Alternatives considered:
- Single #ops-alerts channel with message-level priority flags: Simpler channel structure but Slack notification overrides are channel-scoped; you cannot reliably trigger sound overrides per-message. Rejected.
- Three channels (alerts/triage/digest) as originally proposed: Does not cleanly encode the business-hours split for SEV2 vs SEV2.5. Rejected in favour of the four-channel model.
- PagerDuty at launch: Added cost before need is demonstrated. Deferred.
Consequences:
- The four channels (#raxx-ops-alert-SEV1, #raxx-ops-alert-SEV2, #raxx-ops-alert-SEV2.5, #raxx-ops-alert-SEV3) must exist in the Slack workspace before SC-E2 can be claimed.
- EyeTok's channel-routing logic (SC-E3) must implement a runtime ET offset resolver. Hardcoding a single UTC window is rejected — it would silently mis-route during DST transitions.
- The incident_state schema gains a sev_channel column to record which channel an incident was routed to (SC-E7).
- Console severity badges (SC-E11) update from generic critical/high/medium/low to SEV1/SEV2/SEV2.5/SEV3 labels.
- Sentry native Slack integration (SC-E2 zero-code baseline) targets #raxx-ops-alert-SEV1 and #raxx-ops-alert-SEV2; the business-hours SEV2 vs SEV2.5 split is handled by EyeTok (SC-E3), not by Sentry's native integration.
Decision 5: FLAG_CONSOLE_INCIDENTS gated at launch (locked 2026-05-15 UTC)
Chosen: /console/incidents is behind FLAG_CONSOLE_INCIDENTS, default off. Flip on once EyeTok is verified live in prod.
Rationale:
- Consistent with the platform posture of hiding unavailable features rather than greying them out.
- EyeTok must be verified in production before the console surface is meaningful.
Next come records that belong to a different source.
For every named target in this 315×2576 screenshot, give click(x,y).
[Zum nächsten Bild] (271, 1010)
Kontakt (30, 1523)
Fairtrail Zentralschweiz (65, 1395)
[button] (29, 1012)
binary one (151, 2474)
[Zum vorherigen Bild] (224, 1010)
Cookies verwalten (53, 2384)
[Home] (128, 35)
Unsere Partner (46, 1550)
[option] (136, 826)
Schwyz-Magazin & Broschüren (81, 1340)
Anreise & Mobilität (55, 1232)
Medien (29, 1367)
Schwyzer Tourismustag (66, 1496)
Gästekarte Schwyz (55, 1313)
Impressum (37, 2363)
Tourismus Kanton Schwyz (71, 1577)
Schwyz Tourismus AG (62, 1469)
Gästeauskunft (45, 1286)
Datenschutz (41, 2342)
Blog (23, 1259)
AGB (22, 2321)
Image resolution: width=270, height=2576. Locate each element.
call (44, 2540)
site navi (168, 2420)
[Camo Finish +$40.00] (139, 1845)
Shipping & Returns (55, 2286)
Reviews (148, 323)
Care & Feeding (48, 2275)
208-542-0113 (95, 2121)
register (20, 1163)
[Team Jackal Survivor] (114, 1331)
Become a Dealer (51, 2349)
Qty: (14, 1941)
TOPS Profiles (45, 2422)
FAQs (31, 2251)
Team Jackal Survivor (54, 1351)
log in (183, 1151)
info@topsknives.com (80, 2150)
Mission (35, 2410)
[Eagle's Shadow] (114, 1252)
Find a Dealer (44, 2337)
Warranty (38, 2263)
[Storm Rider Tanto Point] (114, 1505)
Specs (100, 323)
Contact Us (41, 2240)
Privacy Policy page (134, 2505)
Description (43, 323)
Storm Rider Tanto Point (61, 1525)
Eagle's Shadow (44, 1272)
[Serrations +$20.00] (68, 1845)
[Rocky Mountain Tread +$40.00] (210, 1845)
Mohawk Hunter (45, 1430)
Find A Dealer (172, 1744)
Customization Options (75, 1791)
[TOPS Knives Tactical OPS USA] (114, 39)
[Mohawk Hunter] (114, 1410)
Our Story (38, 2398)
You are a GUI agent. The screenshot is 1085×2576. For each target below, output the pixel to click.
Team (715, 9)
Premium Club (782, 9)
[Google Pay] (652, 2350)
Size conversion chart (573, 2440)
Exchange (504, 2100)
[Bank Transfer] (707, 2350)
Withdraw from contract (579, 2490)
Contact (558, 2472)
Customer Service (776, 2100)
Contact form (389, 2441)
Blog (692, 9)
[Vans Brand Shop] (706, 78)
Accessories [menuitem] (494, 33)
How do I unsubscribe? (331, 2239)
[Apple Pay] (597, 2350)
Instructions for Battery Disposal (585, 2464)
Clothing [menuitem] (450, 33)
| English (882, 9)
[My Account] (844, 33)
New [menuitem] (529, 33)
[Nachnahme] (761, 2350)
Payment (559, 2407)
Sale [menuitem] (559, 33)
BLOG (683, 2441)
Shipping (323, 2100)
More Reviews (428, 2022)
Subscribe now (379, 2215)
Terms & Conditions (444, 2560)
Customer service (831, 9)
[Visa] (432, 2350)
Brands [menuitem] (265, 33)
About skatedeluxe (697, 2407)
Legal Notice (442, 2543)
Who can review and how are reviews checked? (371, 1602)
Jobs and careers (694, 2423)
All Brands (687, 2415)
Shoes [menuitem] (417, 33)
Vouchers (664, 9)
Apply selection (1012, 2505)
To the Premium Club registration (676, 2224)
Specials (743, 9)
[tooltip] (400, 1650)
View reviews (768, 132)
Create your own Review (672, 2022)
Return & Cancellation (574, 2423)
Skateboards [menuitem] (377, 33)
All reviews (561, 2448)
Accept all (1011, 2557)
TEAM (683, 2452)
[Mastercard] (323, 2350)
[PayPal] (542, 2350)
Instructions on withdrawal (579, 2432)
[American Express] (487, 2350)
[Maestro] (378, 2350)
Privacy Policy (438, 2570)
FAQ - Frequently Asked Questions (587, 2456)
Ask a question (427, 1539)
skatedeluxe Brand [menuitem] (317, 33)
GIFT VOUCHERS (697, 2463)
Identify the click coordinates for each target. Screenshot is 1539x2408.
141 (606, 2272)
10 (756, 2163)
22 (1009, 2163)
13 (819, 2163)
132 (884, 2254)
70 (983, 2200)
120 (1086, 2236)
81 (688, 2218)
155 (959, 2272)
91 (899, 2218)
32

Shipping the page without a live EyeTok backend would show an empty or erroring state.
- Follows the new-flag-needs-b1-migration-same-pr convention: the SC-E10 PR that ships the incidents console page must include a B1 promotion migration for FLAG_CONSOLE_INCIDENTS in the same PR.
Consequences:
- SC-E10 is blocked on both the EyeTok stub endpoint (SC-E3) and the flag + migration landing in the same PR.
- Default-off means no operator action needed at deploy time; the flag flip is a deliberate post-verification step.
- Codename EyeTok locked 2026-05-15 UTC (phonetic callback to ITOC, operator's first job).
Severity mapping (canonical)
The following mapping is canonical. Console, EyeTok, and FreeScout must all use the same severity labels.
| Sentry level | Scope | Mapped severity | SEV channel |
|---|---|---|---|
| fatal | any | critical | SEV1 |
| error (new issue, unhandled, production) | >0 users affected | high | SEV2 or SEV2.5 (business-hours split) |
| error (regression or performance alert) | medium | SEV3 | |
| warning | low | SEV3 | |
| info / debug | info | audit log only | |
| H12 timeout (via Sentry log integration) | high | SEV2 or SEV2.5 | |
| Paper gate breach (custom event) | critical | SEV1 | |
| Synthetic check failure | high | SEV2 or SEV2.5 |
This table is the source of truth. Any deviation in Console badge colours, FreeScout tags, or Slack channel routing is a bug.